Document excerpt
□ □ □

The purpose of this paper is to critically examine the politics and pure economics of the debate on petroleum products subsidy in Nigeria. The paper is divided into three parts. In this first part, I will examine the politics of the debate. Part II will look at the elementary economics (Economics 101) of petroleum products subsidy, otherwise known as fuel subsidy[i], in Nigeria. In part III, I will undertake an advanced economic analysis of fuel subsidy in Nigeria from a global perspective using available data and statistical tools and then examine different options to address the issue. I will then conclude the paper by recommending an “optimal” approach to the pricing of petroleum products in Nigeria after[ii].

2.      Background

The issue of “appropriate” pricing of petroleum products or removal of subsidy has always been a thorny and controversial public policy issue in Nigeria over the past 30 years. Successive governments, including the current one, have grappled with this problem to no avail. Like most other public policy issues, there seem to be no generally accepted solution because of the interplay of politics and economics. The federal government maintains that petroleum products subsidy has increased significantly in the past decade even though the prices of petroleum products have also increased significantly at the same time. For instance, according to Adenikinju (2009), total subsidy on petroleum products increased from N261.1 billion ($2.03 billion) in 2006 to N623.2 billion ($5.37 billion) in 2008[iii]. It apparently reached N1.348 trillion (about $8.5 billion) between January and October 2011 (ten months of 2011).  At the same time, the price of motor premium spirit (PMS) otherwise known as petrol or gasoline, which accounts for between 70% to 85% of total petroleum products consumed in the country,  has increased from N27 per litre in 2000 to N51 per litre in 2006, N59 per litre in 2008 and N65 per litre in 2009. The problem is that the prices of petroleum products are administratively determined and do not reflect true supply cost and the forces of supply and demand. So long as petroleum products prices are fixed by government the government will continue to grapple with the issue of subsidy and the debate will not end. Thus whenever the so-called subsidy is “removed” or reduced, it resurfaces within a few years due to changes in the underlying factors. This leads to another round of debate on the removal or reduction of the new subsidy.

□ □ □

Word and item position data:
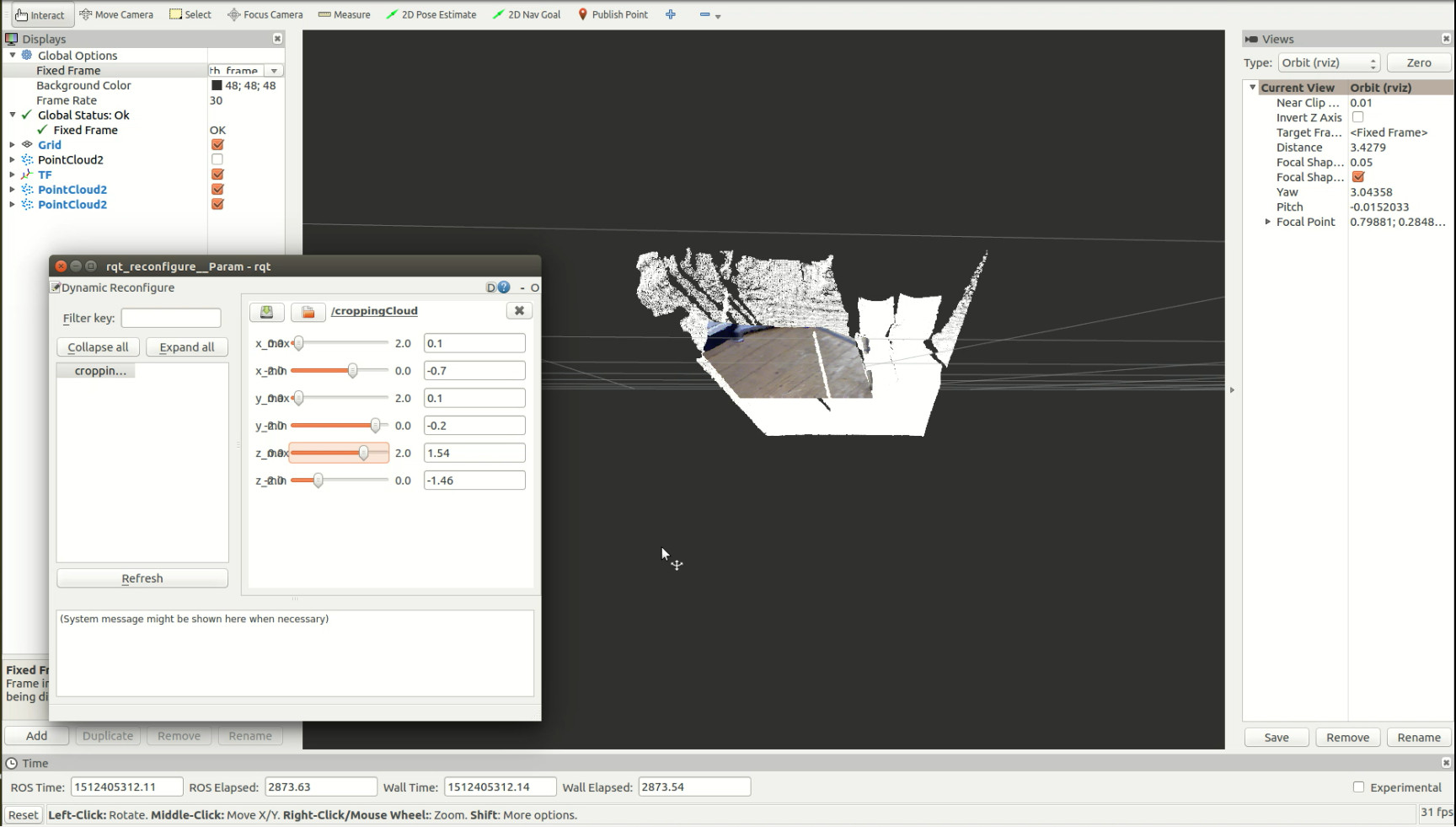This screenshot has height=827, width=1456.
Task: Expand the Focal Point property
Action: pos(1267,222)
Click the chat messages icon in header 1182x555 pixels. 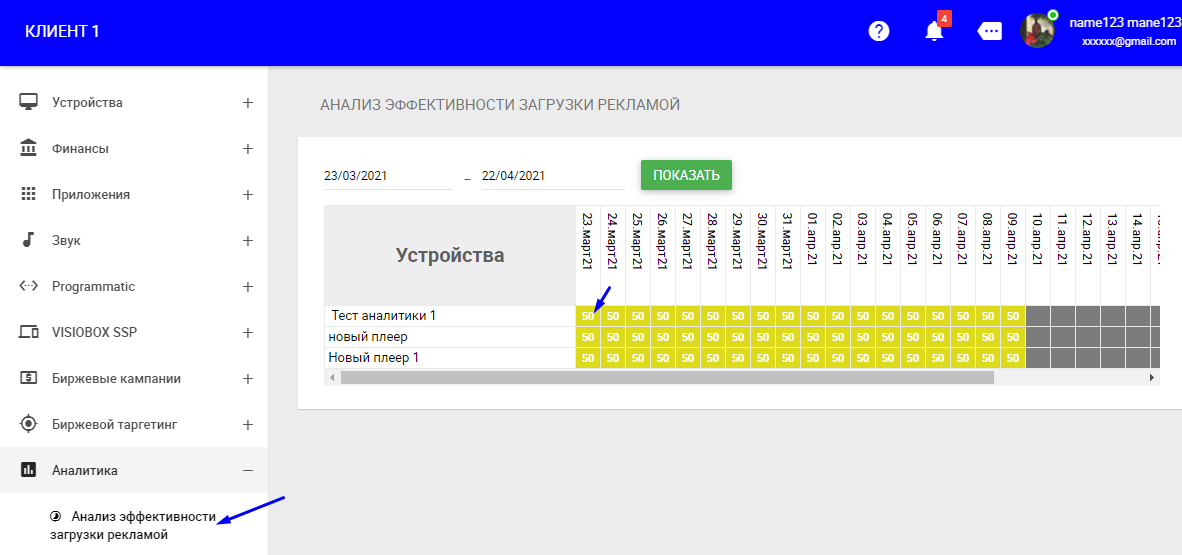tap(990, 31)
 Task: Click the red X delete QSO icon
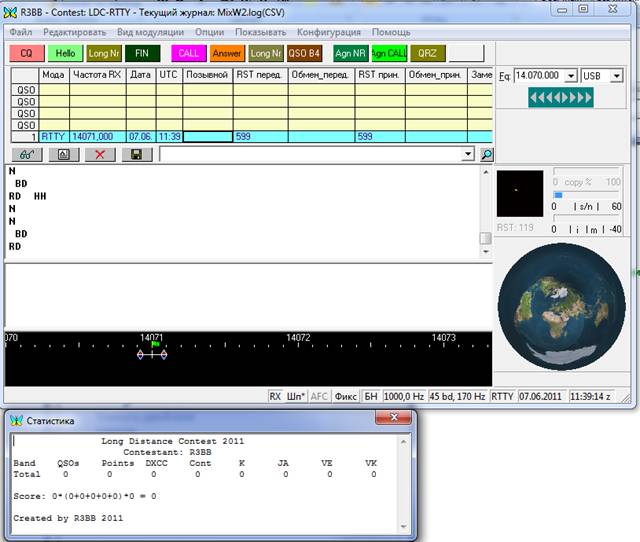[x=99, y=154]
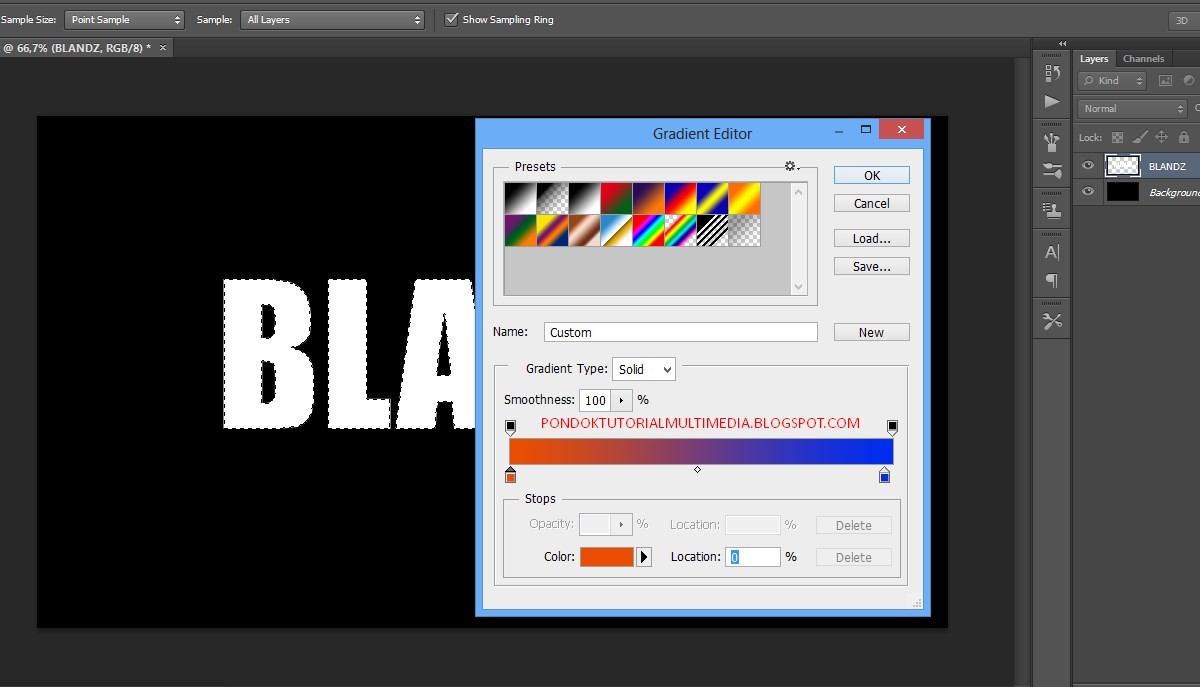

□ □ □

Please list every per-litre price of petrol (PMS) that the fuel subsidy text gives, along with the year for each.

N27 per litre in 2000
N51 per litre in 2006
N59 per litre in 2008
N65 per litre in 2009